Rye bread reigns as *the* Finnish food

Rye bread wins the title of Finland’s national food in a vote held in honour of the 100th anniversary of Finnish independence.

With Finland celebrating 100 years of independence in 2017, a group of Finnish culinary experts decided it was high time to select an official national food. The idea forms part of a wider campaign to celebrate Finnish food culture and encourage everyone to cherish quintessentially Finnish foods.

“The idea of publicly choosing a national food proved to be very popular,” says Seija Kurunmäki, executive director of the ELO Foundation for the Promotion of Finnish Food Culture. “In the first round of the vote, about 10,000 people responded with suggestions proposing 1,000 different foods. From these ideas a jury of experts chose a shortlist of 12 nationally popular dishes for the final vote.”

Almost 40,000 Finns then voted for their favourite foods in autumn 2016. The winner, rye bread, attracted nearly 10,000 votes, reflecting its nationwide popularity among people of all ages and social backgrounds. Kurunmäki says that a loaf of crusty, dark brown rye bread is invariably the first thing that Finns living abroad ask visitors from their homeland to bring.

Roots as old as Finland

Certain kinds of rye bread are hung up to dry – traditionally the racks would have been placed in the rafters of a log cabin.Photo:Vastavalo/Visit Finland

Restaurateur and TV chef Henri Alén, who served on the jury, agrees that rye bread is an excellent choice for Finland’s national dish. “You can’t get such good rye bread anywhere else in the world, and it’s a traditional food which truly reflects us, made with healthy locally grown ingredients,” he says.

Alén explains that the characteristic sourness of Finnish rye bread is due to a living leaven that generations of bakers lovingly preserve, repeatedly saving a dollop of residual sourdough as a “root” for future bread batches. “Bakers – like those supplying our restaurants in Helsinki – lovingly cherish this root,” he says. “Dough roots may be well travelled, and a hundred years old or more. This makes rye bread truly symbolic of the history of Finnish food culture now we’re reaching the centenary of our independence.”

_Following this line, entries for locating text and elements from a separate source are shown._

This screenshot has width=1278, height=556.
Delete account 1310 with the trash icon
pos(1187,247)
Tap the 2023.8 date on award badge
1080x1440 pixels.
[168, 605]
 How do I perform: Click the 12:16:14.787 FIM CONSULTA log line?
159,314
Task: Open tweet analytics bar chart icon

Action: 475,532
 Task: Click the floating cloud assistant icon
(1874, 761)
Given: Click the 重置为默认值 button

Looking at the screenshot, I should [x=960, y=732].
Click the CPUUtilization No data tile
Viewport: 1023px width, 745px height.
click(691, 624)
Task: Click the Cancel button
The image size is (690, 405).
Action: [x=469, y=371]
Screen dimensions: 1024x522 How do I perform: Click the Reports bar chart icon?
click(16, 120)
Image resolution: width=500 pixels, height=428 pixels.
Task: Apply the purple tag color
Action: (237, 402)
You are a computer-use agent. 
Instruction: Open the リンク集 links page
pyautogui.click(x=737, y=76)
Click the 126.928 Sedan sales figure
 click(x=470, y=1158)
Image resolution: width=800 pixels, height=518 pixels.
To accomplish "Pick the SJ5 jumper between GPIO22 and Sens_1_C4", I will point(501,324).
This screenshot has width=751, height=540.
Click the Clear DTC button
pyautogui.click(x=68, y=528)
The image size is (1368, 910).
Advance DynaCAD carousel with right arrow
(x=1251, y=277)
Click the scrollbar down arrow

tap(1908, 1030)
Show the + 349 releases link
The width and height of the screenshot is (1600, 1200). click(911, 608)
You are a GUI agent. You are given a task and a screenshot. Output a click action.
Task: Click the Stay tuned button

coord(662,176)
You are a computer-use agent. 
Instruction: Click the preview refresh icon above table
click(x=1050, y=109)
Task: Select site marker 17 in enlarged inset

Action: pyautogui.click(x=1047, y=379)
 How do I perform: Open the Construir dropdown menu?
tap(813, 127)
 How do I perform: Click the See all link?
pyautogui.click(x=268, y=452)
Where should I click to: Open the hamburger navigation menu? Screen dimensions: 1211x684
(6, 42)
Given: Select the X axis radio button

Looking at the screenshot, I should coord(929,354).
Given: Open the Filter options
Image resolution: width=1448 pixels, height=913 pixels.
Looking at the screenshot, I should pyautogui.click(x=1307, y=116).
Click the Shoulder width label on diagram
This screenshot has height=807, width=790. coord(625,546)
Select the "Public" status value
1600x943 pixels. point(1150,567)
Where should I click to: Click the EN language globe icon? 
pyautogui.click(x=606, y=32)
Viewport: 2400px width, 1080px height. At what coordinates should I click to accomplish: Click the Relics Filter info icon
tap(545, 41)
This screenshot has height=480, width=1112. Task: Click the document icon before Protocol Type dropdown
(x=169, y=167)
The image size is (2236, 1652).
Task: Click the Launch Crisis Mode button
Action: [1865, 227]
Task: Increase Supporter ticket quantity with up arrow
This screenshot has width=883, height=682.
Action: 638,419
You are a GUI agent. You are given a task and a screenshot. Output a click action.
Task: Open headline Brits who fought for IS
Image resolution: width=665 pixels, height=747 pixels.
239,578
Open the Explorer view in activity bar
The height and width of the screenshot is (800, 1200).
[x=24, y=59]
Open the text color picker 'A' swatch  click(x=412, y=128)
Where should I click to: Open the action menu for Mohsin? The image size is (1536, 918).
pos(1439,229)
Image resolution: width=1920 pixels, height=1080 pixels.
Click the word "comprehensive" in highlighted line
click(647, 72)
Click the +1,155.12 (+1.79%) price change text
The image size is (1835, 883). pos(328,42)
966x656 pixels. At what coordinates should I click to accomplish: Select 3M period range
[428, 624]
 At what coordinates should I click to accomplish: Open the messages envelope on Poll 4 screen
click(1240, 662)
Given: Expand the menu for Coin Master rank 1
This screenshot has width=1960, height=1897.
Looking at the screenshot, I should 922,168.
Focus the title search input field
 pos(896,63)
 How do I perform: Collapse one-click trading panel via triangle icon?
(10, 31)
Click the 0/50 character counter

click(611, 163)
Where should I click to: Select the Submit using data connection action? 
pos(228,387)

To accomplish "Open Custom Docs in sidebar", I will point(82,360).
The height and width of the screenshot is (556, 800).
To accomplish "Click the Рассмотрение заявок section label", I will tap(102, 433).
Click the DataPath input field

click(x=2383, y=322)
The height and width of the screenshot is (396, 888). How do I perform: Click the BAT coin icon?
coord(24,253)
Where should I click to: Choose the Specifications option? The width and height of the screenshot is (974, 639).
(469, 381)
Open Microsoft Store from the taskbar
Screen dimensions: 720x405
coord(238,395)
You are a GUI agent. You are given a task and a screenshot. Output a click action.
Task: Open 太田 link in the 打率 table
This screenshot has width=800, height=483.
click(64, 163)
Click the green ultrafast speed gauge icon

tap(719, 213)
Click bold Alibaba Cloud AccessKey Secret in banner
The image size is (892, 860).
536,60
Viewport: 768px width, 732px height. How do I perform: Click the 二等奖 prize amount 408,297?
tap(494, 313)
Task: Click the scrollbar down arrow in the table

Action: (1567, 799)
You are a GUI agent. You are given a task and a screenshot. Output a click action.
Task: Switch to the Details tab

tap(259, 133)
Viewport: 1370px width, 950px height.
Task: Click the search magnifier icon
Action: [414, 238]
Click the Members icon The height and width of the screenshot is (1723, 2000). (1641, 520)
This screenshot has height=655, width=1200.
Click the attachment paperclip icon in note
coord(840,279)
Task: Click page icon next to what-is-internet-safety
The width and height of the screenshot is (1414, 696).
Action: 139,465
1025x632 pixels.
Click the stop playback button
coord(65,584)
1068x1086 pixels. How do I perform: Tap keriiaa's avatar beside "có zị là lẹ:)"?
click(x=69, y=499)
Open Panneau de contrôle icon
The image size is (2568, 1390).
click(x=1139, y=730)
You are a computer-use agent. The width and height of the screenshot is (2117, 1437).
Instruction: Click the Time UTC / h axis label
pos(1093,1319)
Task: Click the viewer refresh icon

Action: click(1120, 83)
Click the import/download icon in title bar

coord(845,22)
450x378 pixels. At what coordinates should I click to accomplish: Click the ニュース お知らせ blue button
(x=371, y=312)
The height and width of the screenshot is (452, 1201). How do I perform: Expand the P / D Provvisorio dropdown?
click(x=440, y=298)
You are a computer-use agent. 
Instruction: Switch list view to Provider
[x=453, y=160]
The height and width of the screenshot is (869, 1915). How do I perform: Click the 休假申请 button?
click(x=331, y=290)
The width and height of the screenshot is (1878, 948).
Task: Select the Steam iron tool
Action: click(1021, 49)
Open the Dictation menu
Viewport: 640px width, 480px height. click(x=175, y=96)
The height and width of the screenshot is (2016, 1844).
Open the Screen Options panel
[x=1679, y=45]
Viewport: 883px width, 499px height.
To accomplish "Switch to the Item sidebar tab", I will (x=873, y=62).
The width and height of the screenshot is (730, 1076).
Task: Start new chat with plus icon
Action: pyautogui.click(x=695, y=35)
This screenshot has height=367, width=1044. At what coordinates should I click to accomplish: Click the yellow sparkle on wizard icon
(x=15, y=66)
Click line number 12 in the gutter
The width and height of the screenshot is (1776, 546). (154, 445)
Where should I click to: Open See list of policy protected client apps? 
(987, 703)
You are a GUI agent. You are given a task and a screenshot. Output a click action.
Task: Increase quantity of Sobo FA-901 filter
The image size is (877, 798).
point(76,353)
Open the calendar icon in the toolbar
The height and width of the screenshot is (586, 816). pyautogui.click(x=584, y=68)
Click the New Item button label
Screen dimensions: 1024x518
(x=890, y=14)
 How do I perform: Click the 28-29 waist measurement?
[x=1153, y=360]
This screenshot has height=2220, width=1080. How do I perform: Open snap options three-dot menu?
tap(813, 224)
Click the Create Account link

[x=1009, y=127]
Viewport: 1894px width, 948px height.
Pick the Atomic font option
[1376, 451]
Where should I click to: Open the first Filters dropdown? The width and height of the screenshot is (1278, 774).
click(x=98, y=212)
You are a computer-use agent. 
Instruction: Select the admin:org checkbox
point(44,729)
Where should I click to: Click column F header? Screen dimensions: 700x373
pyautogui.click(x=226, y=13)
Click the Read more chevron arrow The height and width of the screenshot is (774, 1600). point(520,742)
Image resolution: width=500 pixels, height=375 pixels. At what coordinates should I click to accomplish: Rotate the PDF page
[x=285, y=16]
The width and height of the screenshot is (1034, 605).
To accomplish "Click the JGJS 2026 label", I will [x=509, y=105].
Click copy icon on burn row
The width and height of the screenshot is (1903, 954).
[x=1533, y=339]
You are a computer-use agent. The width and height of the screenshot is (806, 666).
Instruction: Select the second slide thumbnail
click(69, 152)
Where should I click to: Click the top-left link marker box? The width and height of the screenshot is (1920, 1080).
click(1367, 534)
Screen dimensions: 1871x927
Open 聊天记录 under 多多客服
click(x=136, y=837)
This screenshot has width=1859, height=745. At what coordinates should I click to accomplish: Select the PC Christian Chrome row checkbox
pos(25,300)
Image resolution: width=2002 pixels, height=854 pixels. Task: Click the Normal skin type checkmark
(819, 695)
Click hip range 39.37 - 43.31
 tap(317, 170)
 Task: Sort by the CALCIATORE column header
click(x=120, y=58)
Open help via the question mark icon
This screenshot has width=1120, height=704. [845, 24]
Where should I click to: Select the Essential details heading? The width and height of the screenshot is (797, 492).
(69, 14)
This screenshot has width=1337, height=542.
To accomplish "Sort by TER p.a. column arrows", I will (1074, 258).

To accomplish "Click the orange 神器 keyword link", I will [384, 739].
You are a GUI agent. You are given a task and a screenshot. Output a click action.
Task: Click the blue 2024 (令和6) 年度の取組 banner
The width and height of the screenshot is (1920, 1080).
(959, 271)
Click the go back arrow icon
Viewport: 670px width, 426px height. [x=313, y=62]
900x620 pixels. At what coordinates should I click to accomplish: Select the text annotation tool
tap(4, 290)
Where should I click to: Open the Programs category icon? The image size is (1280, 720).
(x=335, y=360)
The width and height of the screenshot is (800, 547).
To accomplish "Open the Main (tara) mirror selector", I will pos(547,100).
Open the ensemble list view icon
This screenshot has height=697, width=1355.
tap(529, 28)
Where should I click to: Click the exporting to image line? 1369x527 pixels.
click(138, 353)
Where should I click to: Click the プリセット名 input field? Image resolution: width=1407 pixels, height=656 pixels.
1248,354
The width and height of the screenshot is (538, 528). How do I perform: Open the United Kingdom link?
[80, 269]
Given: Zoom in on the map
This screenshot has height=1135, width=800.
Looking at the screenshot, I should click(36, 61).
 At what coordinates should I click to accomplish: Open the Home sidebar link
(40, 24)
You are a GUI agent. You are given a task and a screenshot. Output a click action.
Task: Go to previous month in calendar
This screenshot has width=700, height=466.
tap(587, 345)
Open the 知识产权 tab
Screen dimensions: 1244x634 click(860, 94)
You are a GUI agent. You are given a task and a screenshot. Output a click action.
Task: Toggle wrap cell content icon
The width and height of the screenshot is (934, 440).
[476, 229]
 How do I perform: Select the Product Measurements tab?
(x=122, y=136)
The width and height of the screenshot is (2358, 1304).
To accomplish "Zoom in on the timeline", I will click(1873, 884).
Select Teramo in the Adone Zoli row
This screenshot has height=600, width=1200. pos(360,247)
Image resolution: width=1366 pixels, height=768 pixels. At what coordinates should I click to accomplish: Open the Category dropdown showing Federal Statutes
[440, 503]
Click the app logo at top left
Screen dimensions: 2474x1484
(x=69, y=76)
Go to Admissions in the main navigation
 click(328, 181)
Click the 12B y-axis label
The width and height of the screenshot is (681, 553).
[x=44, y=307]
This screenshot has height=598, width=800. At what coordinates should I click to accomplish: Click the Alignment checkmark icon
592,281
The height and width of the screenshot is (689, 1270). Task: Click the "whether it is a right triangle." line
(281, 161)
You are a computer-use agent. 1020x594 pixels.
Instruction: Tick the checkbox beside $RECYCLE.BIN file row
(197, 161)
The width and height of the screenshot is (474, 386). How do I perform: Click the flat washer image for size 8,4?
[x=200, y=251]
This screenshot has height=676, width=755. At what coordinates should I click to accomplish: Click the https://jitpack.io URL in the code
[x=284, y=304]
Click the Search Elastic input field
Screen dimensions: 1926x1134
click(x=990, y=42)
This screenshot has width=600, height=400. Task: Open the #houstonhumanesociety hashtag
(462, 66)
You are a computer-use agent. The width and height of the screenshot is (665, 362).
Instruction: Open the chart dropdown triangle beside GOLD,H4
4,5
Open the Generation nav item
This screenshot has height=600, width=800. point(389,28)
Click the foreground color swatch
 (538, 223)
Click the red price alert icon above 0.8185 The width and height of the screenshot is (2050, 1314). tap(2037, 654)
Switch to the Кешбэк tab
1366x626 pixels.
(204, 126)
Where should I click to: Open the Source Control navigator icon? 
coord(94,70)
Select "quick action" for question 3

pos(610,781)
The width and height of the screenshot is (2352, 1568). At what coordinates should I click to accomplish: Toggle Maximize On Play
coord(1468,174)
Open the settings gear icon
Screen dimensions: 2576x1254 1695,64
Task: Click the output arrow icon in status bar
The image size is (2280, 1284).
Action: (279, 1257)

Alén especially loves warm rye bread fresh from the oven generously spread with salted butter, though he also recommends serving it with salted salmon, liver paté or fish soup.

Truly nationwide favourites

Karelian pasties, also known as Karelian pies, were in the top three when Finland voted on a national food.Photo: Jani Kärppä/Visit Finland

As the experts drew up the shortlist, they excluded popular but more local dishes, such as reindeer from Lapland in the north; fish loaf from Savo, a region in the east; and black sausage from Tampere. Two nationally popular dishes from Karelia, another eastern area, nevertheless made the grade, with the second-place dish Karelian stew proving particularly popular among older Finns, and Karelian pasties attracting votes from young Finns.

The top five national dishes also include pea soup – traditionally eaten on Thursdays – and fried fish (typically Baltic herring in coastal Finland and vendace in Finnish lake country) served with mashed potatoes.

Don’t forget dessert

People pick the bilberries, or blueberries, that grow wild in the woods all over Finland and bake them in pies.Photo: Visit Finland

The highest-rated sweet dish was bilberry pie (“bilberry” is the British name for a type of blueberry that is smaller than the North American variety and grows wild in the Finnish woods). “This is a perfect choice for our national dessert,” says Alén. “It’s a well-loved dish that Finnish families like to make themselves at home – especially in late summer when everyone can go out into the forests and freely pick bilberries to use fresh or freeze.”

Kurunmäki reckons that the eternal popularity of bilberry pie also reflects current trends favouring local food and wild food. Food scientists have rated Finnish bilberries a natural superfood, bursting with healthy vitamins and minerals.